A harbinger of Pet Sounds-era Wilson: Murray would bring tape machines home, and Wilson seized upon their possibilities: not just as a method of getting ideas down, but for overdubbing. In the book, Wilson describes the first "real song" he ever wrote as the still-luminous "Surfer Girl," which drew inspiration from "When You Wish Upon a Star." It's hard to imagine him splicing that DNA without these simple machines.
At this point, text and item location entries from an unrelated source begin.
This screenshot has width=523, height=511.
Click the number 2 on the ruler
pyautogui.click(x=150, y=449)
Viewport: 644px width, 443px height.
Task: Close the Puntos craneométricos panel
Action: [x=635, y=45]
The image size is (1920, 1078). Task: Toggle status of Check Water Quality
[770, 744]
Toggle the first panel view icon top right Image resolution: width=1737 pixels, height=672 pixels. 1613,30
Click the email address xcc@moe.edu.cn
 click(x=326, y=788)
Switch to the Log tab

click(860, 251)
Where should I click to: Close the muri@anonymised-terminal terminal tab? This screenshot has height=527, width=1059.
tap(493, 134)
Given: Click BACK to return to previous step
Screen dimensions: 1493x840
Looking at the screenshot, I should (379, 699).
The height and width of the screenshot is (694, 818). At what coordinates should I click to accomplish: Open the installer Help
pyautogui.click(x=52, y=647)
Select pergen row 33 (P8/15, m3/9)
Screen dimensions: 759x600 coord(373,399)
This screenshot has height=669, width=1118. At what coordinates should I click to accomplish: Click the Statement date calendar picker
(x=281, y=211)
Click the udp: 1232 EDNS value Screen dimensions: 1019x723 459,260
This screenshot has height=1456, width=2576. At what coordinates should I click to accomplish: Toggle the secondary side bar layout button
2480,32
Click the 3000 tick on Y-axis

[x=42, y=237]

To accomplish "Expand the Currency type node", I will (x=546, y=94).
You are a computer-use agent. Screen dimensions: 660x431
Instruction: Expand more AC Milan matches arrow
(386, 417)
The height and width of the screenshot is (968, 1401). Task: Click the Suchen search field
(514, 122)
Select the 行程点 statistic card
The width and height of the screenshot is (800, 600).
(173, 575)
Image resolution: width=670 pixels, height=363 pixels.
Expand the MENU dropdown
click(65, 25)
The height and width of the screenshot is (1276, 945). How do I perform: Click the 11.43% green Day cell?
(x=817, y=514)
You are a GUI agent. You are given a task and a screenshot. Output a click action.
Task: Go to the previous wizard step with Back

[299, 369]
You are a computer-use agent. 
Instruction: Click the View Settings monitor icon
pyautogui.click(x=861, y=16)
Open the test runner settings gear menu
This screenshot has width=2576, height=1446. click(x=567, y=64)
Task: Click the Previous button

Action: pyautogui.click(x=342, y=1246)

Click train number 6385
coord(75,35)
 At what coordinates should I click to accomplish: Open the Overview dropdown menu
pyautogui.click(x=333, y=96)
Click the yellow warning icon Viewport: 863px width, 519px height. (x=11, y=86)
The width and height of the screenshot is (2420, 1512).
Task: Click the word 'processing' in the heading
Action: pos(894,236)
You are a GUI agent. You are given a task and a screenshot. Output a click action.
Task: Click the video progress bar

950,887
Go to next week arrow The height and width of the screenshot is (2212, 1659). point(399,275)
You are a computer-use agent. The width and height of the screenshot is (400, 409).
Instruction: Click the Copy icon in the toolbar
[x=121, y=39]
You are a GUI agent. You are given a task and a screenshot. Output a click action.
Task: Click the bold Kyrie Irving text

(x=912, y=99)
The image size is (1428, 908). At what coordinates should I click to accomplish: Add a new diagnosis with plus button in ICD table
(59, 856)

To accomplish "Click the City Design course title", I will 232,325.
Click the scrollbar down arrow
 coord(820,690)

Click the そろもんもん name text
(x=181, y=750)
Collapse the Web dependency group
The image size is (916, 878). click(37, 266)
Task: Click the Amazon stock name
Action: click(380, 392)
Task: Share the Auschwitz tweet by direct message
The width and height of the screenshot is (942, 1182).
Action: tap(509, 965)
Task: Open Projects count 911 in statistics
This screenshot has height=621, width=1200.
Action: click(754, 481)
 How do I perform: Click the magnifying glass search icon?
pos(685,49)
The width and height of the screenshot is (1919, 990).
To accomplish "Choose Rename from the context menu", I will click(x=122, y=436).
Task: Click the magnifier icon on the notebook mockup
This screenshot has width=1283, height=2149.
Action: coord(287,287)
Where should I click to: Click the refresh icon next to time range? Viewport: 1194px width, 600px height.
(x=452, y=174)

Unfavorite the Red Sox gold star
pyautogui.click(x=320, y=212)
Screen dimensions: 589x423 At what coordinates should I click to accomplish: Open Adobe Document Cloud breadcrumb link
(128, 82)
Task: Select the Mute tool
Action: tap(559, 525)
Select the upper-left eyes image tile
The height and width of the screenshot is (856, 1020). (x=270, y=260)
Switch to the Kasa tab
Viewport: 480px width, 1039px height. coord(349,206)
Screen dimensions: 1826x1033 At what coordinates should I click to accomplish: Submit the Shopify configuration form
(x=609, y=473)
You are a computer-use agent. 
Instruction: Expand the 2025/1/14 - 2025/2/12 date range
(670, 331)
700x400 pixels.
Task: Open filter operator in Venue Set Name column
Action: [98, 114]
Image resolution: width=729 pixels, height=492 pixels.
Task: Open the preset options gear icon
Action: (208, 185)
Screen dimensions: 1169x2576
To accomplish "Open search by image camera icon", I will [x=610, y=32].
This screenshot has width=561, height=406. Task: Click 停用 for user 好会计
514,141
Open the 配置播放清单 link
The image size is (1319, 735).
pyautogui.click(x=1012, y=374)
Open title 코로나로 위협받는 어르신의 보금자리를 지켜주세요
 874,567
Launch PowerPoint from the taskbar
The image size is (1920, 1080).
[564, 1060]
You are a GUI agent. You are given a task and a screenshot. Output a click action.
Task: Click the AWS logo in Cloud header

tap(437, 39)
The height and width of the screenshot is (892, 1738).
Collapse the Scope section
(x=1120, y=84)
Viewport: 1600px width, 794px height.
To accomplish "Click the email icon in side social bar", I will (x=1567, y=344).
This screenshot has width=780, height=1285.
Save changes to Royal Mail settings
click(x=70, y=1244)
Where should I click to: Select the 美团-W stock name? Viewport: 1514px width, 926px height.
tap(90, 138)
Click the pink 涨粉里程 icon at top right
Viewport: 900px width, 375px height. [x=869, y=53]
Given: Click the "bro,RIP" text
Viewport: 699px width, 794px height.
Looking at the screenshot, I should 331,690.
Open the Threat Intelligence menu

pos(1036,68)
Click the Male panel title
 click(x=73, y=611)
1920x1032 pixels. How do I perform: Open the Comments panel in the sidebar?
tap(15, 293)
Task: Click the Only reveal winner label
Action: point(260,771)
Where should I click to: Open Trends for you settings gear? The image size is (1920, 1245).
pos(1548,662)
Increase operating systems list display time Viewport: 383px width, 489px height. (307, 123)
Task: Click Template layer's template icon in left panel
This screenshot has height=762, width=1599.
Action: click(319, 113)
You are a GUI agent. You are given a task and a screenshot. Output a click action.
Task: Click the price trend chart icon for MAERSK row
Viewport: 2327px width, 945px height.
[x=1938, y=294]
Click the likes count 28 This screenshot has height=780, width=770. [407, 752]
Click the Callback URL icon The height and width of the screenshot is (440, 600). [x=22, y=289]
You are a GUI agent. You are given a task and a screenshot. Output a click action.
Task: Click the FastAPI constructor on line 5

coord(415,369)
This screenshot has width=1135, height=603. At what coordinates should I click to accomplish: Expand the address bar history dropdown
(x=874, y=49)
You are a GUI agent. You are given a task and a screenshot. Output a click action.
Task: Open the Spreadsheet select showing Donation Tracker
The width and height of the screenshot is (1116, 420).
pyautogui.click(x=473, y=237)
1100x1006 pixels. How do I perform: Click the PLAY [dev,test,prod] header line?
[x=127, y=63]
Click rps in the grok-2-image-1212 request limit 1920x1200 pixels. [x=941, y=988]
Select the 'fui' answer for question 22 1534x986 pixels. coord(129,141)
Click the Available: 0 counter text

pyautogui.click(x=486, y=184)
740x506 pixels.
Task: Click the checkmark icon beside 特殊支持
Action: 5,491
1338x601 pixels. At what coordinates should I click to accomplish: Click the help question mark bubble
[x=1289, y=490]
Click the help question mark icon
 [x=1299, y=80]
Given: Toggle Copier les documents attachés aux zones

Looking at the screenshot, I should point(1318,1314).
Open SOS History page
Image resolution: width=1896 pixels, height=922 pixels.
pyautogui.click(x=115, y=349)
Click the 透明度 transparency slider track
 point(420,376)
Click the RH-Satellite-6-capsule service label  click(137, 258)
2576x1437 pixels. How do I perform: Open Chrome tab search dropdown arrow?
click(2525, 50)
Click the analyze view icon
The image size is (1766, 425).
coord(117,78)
Dennis, the only surfer in the group, added the ingredient that made everything else pop: his experiences within surf culture. This not only gave the nascent Beach Boys — formerly the Pendletones — a thesis and mission statement. Their embrace of surf culture made the separate components explode into something entirely new.
Read more: 10 Memorable Oddities By The Beach Boys: Songs About Root Beer, Raising Babies & Ecological Collapse
The rest is history: Wilson rapidly developing into a studio maven far beyond his years, a la Phil Spector; the introduction of avant-garde and classical elements in Pet Sounds and Smile; folk elements undergirding the spectacular Sunflower; Wilson digging into his California roots as an elder statesman on 2008's underrated That Lucky Old Sun.
And none of it would have happened if Wilson hadn't surveyed the ingredients at his disposal, as a very young man— and wove them into a symphony of flavors the world will never forget.